When he pauses, I ask, “Why did she let him come back? I’m surprised she didn’t just get completely fed up with him.”

“Oh, she did. Believe me. But that woman has a heart of gold. She’d give the shirt off her back to a perfect stranger. Honestly, they were high school sweethearts, and I think she had a soft spot for him. Plus, she wanted us, kids, to have a dad around. When he’d come back and appear to have his act together, she’d want to believe him so badly that she talked herself into believing it every time.”

“What happened to him?”

“He died a few years back—cirrhosis of the liver. A transplant wasn’t an option because he openly admitted he’d never be able to quit drinking forever, and he honestly didn’t want to try. He came home and told Momma, and she took care of him through his last days.”

“Holy shit,” I say under my breath. “She does have a heart of gold.”

A laugh escapes him before silence falls between us for a few minutes.

I finally break it by asking, “So, that’s what the town talked about? I get them talking about your dad, and maybe even your mom, but what could they have to say about you kids?”

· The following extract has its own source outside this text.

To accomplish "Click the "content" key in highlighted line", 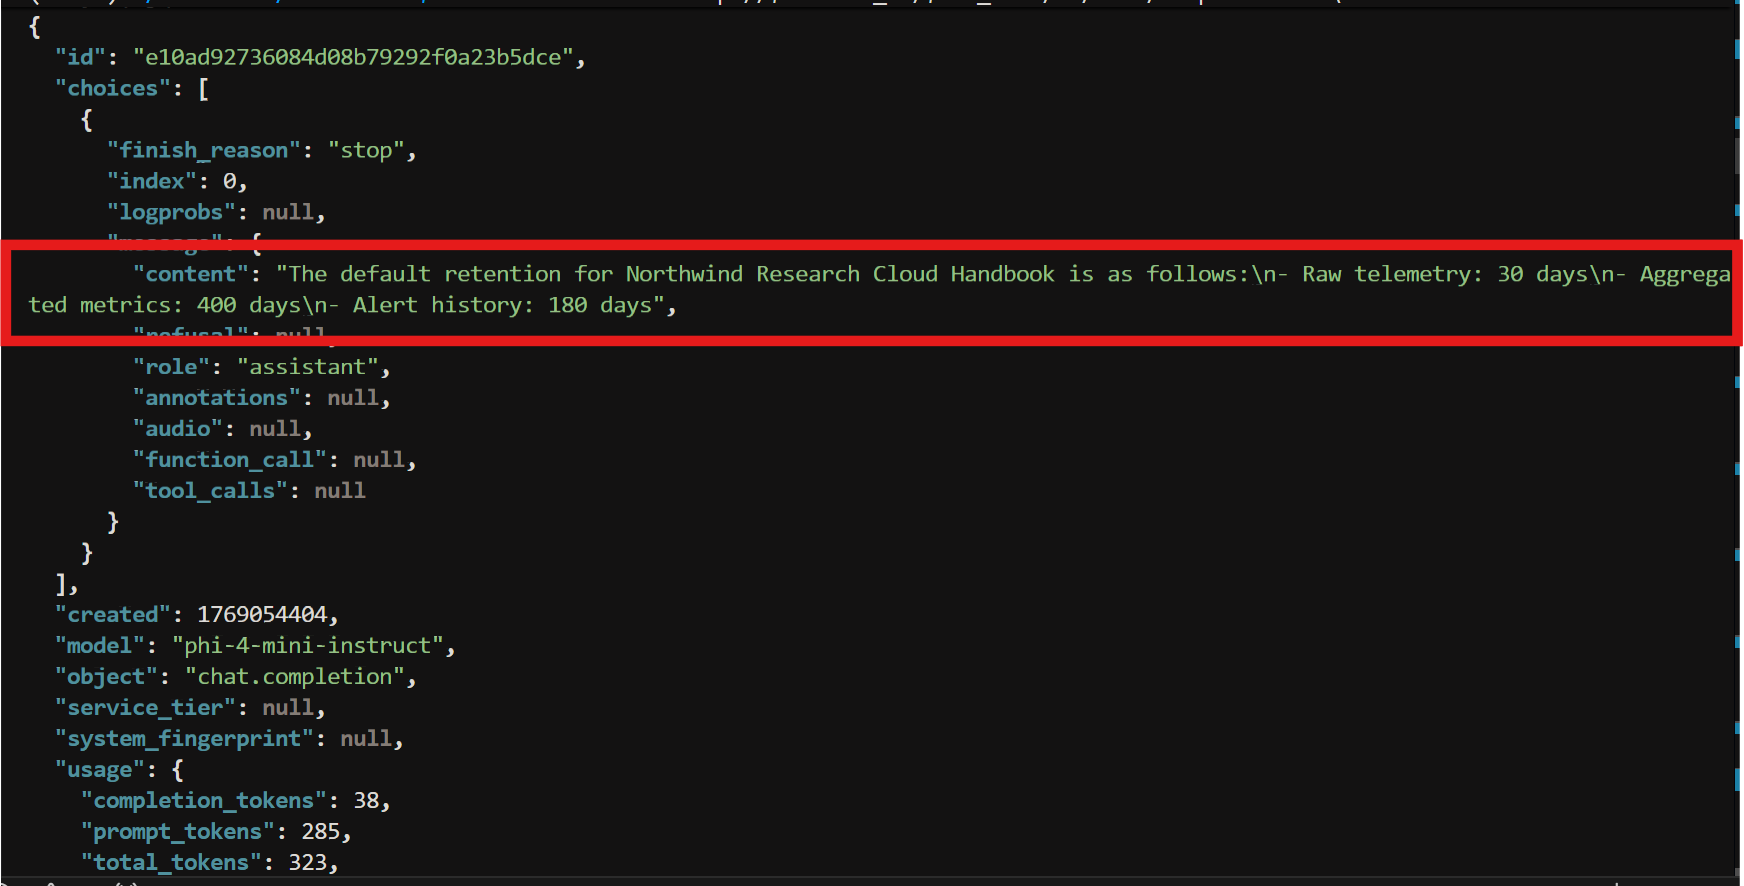I will coord(190,275).
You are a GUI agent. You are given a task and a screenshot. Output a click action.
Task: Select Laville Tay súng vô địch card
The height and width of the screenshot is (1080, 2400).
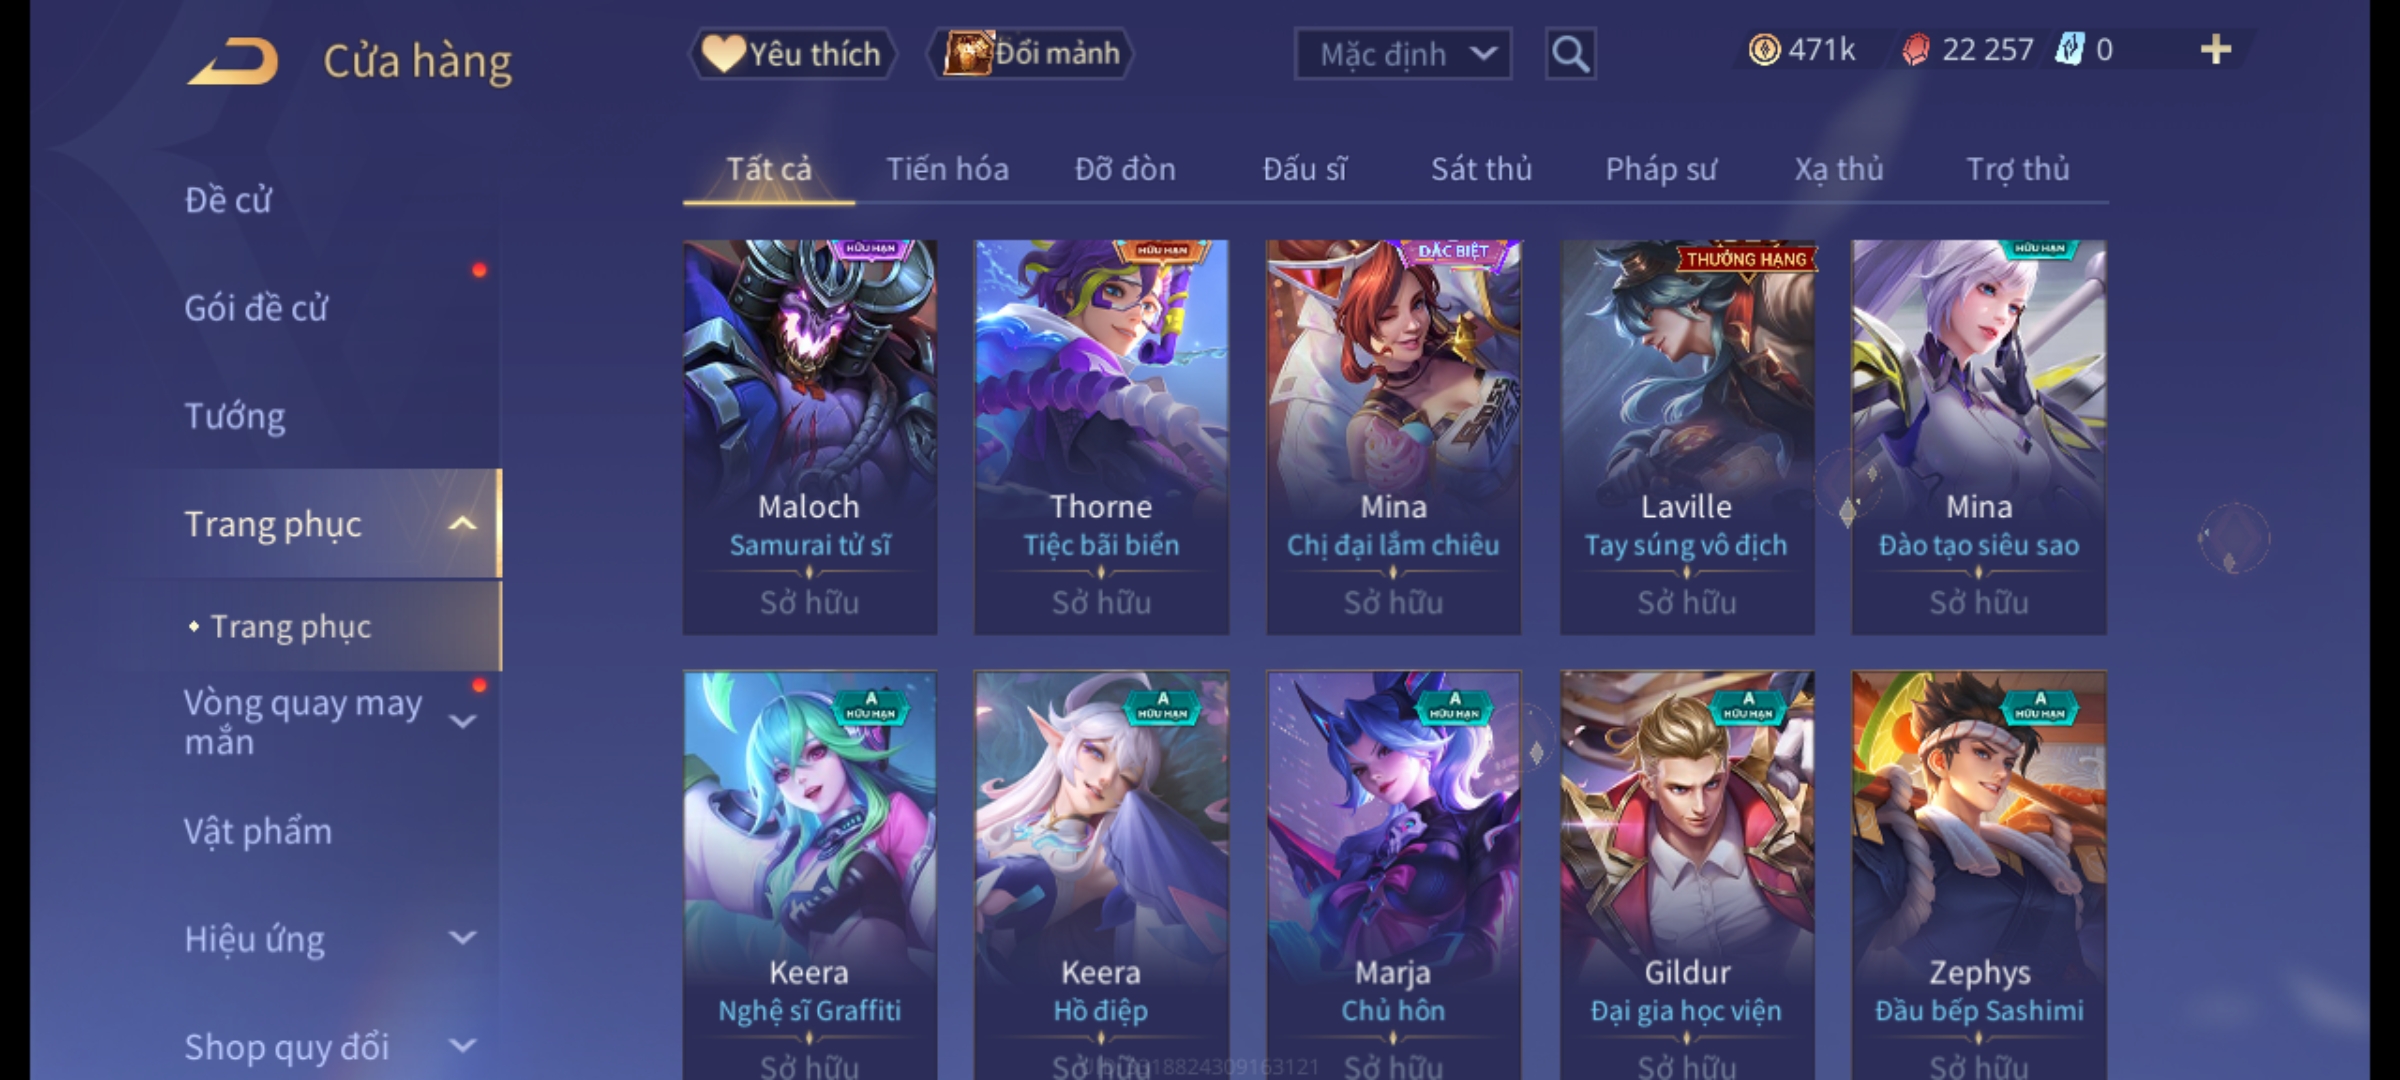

“Everyone in this place is worried that us boys are going to end up just like him. And honestly, I think Jessie is headed down that road.” He says the last words quieter, almost as though he’s speaking them to himself.

“He’s your youngest brother, right?”

Jonas nods. “Yeah. Ever since high school, he has made one bad decision after the next. Over and over. He tries to stay gone to wherever the hell it is that he runs off to, but soon, he’s back on Mama’s couch asking for money or somewhere to stay.”

“He ever ask you for money?” I continue to pry.

He scoffs. “Yeah, but he knows better. I’d tell him I’m not giving him money that he’s just going to blow on booze, drugs, or women.”

“Women?”

“He either blows it at the strip clubs he likes to frequent or finds another girl as fucked up as he is, and they spend a whole wad of cash on one wild night. I just don’t understand him. All of us have worked so hard to get out of the shadow of our father’s awful reputation, yet he just continues the cycle.”

I have no idea what to say. Hell, I was a foster kid, but I was never really around drugs and alcohol like that. If my parentswerelike that, maybe it was a blessing that I ended up in the system.

No, I can’t say that either because Jonas Mitchell turned out to be one hell of a man despite his shitty dad.

He interrupts my thoughts. “Anyways, that’s why the Mitchell kids are always talked about around town. People respect what I’ve built here, but I feel like when they look at me, they wonder if I’m going to crack like my daddy did.”

I squeeze his hand. “You’re a good man, Jonas. I don’t think you’ll ever turn out like him.”

“I hope not,” he says, looking over at me with a small smile.

Maybe some would say it’s too soon to know that Jonas is a good man, but deep down in my soul, I know it’s true. He let a woman he didn’t even know stay at his house, and he’s fed me and taken care of me ever since. Maybe he has the same heart of gold that his mom does.

My eyes look back out the window and see the hardware store…the same hardware store we passed a few minutes ago.

“Hey, Jo, are we driving in circles?” I ask.